What is needed: Retype each record exactly.

Materials provided:

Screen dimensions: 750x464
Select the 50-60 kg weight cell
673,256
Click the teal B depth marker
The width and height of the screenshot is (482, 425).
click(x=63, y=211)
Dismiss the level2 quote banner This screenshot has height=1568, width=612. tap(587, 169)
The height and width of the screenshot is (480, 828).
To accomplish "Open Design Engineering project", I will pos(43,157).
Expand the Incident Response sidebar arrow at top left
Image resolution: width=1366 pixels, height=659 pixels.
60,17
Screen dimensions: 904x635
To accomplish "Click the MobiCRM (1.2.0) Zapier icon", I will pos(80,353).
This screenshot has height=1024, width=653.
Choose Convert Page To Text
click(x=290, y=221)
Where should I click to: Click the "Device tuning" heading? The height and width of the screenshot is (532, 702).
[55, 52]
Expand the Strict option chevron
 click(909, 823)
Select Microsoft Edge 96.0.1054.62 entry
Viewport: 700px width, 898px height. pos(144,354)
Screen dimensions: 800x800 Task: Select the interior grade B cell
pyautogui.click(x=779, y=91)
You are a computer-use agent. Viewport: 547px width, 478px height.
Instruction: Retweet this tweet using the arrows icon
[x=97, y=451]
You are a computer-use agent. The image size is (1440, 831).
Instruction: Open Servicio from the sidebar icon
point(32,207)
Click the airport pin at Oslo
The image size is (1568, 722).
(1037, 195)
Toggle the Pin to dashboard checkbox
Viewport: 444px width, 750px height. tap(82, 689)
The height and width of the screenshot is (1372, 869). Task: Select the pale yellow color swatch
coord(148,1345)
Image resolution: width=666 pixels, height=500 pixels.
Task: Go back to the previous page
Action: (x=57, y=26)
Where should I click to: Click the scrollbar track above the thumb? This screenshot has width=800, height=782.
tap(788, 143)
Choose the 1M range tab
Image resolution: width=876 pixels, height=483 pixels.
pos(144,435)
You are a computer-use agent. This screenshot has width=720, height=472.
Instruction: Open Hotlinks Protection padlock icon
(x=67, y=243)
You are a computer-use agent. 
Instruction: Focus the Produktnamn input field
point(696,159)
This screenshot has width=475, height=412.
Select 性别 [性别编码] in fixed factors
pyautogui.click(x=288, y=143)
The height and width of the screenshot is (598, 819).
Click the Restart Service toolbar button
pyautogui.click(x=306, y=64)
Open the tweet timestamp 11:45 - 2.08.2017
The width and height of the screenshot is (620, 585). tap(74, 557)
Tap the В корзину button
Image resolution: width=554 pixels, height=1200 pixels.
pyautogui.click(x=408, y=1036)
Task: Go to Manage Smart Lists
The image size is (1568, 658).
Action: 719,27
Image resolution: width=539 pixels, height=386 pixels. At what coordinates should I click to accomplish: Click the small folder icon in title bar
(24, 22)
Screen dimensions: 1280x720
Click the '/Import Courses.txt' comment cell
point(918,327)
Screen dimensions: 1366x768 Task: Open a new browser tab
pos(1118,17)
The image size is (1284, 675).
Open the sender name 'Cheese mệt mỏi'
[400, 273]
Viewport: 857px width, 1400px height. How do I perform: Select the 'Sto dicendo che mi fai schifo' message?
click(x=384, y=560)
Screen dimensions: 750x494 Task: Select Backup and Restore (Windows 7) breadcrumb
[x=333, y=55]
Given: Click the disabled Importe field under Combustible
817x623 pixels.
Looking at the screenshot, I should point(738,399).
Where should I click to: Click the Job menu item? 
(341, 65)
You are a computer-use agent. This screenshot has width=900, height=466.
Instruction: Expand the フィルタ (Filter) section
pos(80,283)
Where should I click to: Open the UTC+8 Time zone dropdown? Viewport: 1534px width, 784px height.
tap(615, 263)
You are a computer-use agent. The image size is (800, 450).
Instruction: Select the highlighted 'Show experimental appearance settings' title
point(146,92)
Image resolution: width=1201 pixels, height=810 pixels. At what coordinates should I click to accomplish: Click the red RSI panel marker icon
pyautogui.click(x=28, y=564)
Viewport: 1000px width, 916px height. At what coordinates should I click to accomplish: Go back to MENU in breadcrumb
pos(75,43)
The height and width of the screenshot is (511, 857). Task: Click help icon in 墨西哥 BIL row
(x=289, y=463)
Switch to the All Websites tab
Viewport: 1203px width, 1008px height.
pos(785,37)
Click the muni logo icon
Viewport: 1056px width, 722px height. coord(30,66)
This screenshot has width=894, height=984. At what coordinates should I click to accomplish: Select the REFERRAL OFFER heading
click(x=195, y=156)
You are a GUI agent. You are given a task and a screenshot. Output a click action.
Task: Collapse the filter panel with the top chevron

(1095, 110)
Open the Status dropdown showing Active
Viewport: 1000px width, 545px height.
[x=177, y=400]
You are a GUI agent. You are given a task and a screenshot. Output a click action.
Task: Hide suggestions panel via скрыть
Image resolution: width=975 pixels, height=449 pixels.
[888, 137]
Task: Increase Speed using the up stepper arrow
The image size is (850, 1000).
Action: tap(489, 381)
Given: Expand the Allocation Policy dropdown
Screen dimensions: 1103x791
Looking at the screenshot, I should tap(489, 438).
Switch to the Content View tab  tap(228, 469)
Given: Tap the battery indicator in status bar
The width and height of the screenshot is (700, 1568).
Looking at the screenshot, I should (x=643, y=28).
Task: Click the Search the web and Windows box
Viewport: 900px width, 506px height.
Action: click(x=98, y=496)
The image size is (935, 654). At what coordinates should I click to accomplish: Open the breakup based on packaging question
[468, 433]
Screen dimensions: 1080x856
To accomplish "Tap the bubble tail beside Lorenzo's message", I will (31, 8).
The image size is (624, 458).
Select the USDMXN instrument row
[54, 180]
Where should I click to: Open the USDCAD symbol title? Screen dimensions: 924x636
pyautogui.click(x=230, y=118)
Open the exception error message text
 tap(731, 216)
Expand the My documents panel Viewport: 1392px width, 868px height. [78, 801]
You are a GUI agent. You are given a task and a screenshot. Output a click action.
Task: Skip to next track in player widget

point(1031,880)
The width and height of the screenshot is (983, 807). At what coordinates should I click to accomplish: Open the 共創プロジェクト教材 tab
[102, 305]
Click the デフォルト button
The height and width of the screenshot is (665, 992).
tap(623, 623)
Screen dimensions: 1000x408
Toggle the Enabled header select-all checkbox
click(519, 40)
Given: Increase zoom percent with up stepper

Written answer:
Screen dimensions: 750x464
Select the 50-60 kg weight cell
673,256
Click the teal B depth marker
The width and height of the screenshot is (482, 425).
click(x=63, y=211)
Dismiss the level2 quote banner This screenshot has height=1568, width=612. tap(587, 169)
The height and width of the screenshot is (480, 828).
To accomplish "Open Design Engineering project", I will pos(43,157).
Expand the Incident Response sidebar arrow at top left
Image resolution: width=1366 pixels, height=659 pixels.
60,17
Screen dimensions: 904x635
To accomplish "Click the MobiCRM (1.2.0) Zapier icon", I will pos(80,353).
This screenshot has height=1024, width=653.
Choose Convert Page To Text
click(x=290, y=221)
Where should I click to: Click the "Device tuning" heading? The height and width of the screenshot is (532, 702).
[55, 52]
Expand the Strict option chevron
 click(909, 823)
Select Microsoft Edge 96.0.1054.62 entry
Viewport: 700px width, 898px height. pos(144,354)
Screen dimensions: 800x800 Task: Select the interior grade B cell
pyautogui.click(x=779, y=91)
You are a computer-use agent. Viewport: 547px width, 478px height.
Instruction: Retweet this tweet using the arrows icon
[x=97, y=451]
You are a computer-use agent. The image size is (1440, 831).
Instruction: Open Servicio from the sidebar icon
point(32,207)
Click the airport pin at Oslo
The image size is (1568, 722).
(1037, 195)
Toggle the Pin to dashboard checkbox
Viewport: 444px width, 750px height. tap(82, 689)
The height and width of the screenshot is (1372, 869). Task: Select the pale yellow color swatch
coord(148,1345)
Image resolution: width=666 pixels, height=500 pixels.
Task: Go back to the previous page
Action: (x=57, y=26)
Where should I click to: Click the scrollbar track above the thumb? This screenshot has width=800, height=782.
tap(788, 143)
Choose the 1M range tab
Image resolution: width=876 pixels, height=483 pixels.
pos(144,435)
You are a computer-use agent. This screenshot has width=720, height=472.
Instruction: Open Hotlinks Protection padlock icon
(x=67, y=243)
You are a computer-use agent. 
Instruction: Focus the Produktnamn input field
point(696,159)
This screenshot has width=475, height=412.
Select 性别 [性别编码] in fixed factors
pyautogui.click(x=288, y=143)
The height and width of the screenshot is (598, 819).
Click the Restart Service toolbar button
pyautogui.click(x=306, y=64)
Open the tweet timestamp 11:45 - 2.08.2017
The width and height of the screenshot is (620, 585). tap(74, 557)
Tap the В корзину button
Image resolution: width=554 pixels, height=1200 pixels.
pyautogui.click(x=408, y=1036)
Task: Go to Manage Smart Lists
The image size is (1568, 658).
Action: 719,27
Image resolution: width=539 pixels, height=386 pixels. At what coordinates should I click to accomplish: Click the small folder icon in title bar
(24, 22)
Screen dimensions: 1280x720
Click the '/Import Courses.txt' comment cell
point(918,327)
Screen dimensions: 1366x768 Task: Open a new browser tab
pos(1118,17)
The image size is (1284, 675).
Open the sender name 'Cheese mệt mỏi'
[400, 273]
Viewport: 857px width, 1400px height. How do I perform: Select the 'Sto dicendo che mi fai schifo' message?
click(x=384, y=560)
Screen dimensions: 750x494 Task: Select Backup and Restore (Windows 7) breadcrumb
[x=333, y=55]
Given: Click the disabled Importe field under Combustible
817x623 pixels.
Looking at the screenshot, I should point(738,399).
Where should I click to: Click the Job menu item? 
(341, 65)
You are a computer-use agent. This screenshot has width=900, height=466.
Instruction: Expand the フィルタ (Filter) section
pos(80,283)
Where should I click to: Open the UTC+8 Time zone dropdown? Viewport: 1534px width, 784px height.
tap(615, 263)
You are a computer-use agent. The image size is (800, 450).
Instruction: Select the highlighted 'Show experimental appearance settings' title
point(146,92)
Image resolution: width=1201 pixels, height=810 pixels. At what coordinates should I click to accomplish: Click the red RSI panel marker icon
pyautogui.click(x=28, y=564)
Viewport: 1000px width, 916px height. At what coordinates should I click to accomplish: Go back to MENU in breadcrumb
pos(75,43)
The height and width of the screenshot is (511, 857). Task: Click help icon in 墨西哥 BIL row
(x=289, y=463)
Switch to the All Websites tab
Viewport: 1203px width, 1008px height.
pos(785,37)
Click the muni logo icon
Viewport: 1056px width, 722px height. coord(30,66)
This screenshot has width=894, height=984. At what coordinates should I click to accomplish: Select the REFERRAL OFFER heading
click(x=195, y=156)
You are a GUI agent. You are given a task and a screenshot. Output a click action.
Task: Collapse the filter panel with the top chevron

(1095, 110)
Open the Status dropdown showing Active
Viewport: 1000px width, 545px height.
[x=177, y=400]
You are a GUI agent. You are given a task and a screenshot. Output a click action.
Task: Hide suggestions panel via скрыть
Image resolution: width=975 pixels, height=449 pixels.
[888, 137]
Task: Increase Speed using the up stepper arrow
The image size is (850, 1000).
Action: tap(489, 381)
Given: Expand the Allocation Policy dropdown
Screen dimensions: 1103x791
Looking at the screenshot, I should tap(489, 438).
Switch to the Content View tab  tap(228, 469)
Given: Tap the battery indicator in status bar
The width and height of the screenshot is (700, 1568).
Looking at the screenshot, I should (x=643, y=28).
Task: Click the Search the web and Windows box
Viewport: 900px width, 506px height.
Action: click(x=98, y=496)
The image size is (935, 654). At what coordinates should I click to accomplish: Open the breakup based on packaging question
[468, 433]
Screen dimensions: 1080x856
To accomplish "Tap the bubble tail beside Lorenzo's message", I will (31, 8).
The image size is (624, 458).
Select the USDMXN instrument row
[54, 180]
Where should I click to: Open the USDCAD symbol title? Screen dimensions: 924x636
pyautogui.click(x=230, y=118)
Open the exception error message text
 tap(731, 216)
Expand the My documents panel Viewport: 1392px width, 868px height. [78, 801]
You are a GUI agent. You are given a task and a screenshot. Output a click action.
Task: Skip to next track in player widget

point(1031,880)
The width and height of the screenshot is (983, 807). At what coordinates should I click to accomplish: Open the 共創プロジェクト教材 tab
[102, 305]
Click the デフォルト button
The height and width of the screenshot is (665, 992).
tap(623, 623)
Screen dimensions: 1000x408
Toggle the Enabled header select-all checkbox
click(519, 40)
Given: Increase zoom percent with up stepper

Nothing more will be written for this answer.